CUDA / GPU programming:
Now that we have learned some “real” programming languages, we can start using some hardware accelerated stuff, and understand the power of parallelism.
The Cuda library is ( sadly) the only player in town when it comes to ML GPU programming. Nvidia is leaps and bounds ahead of the competition, libraries like OpenCL are not well supported (yet ) by high-level frameworks like TF or Pytorch.
- Start with this guide.
- At this time of writing in early 2022, You can either sell a kidney if you still have two and buy a GPU or use Google Collab free GPU for testing Cuda code, it’s your choice.
Distributed programming
For learning data-parallel and model parallel computing in machine learning, you’ll have to have some key concepts in Parallel and distributed computing, the main trade-offs, performance choices, and the key concepts and issues when designing a data-intensive scalable machine learning solution.

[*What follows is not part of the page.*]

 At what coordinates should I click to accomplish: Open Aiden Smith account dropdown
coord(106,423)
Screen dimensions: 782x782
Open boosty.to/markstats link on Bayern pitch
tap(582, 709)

- Scaling Up Machine Learning Parallel and Distributed Approaches is “THE” book to read.
- Check out libraries like MPI and books on MPI and OpenMP like this one.

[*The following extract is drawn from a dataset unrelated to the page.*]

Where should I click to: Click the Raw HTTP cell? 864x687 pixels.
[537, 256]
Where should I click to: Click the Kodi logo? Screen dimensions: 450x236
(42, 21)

- Checkout machine learning specific libraries like Dask and Ray
I think I’ll stop here, they are probably tens of thousands of resources out there. I really tried to focus on those that I liked, the ones that will give you the most bang for your buck in terms of fundamental understanding of each field, breadth, and depth of knowledge, and link to the data science field.
I’ll try to keep this post updated with the most recent resources I might stumble upon or resources some of you share with me. This is the last article of this series, I really hope that my humble effort in trying to depict my own data science journey from telling my story to gathering the resources I read and watched during the last 3 years in a condensed format could be a beacon of inspiration for those who gave their precious time to read these words. Thank you!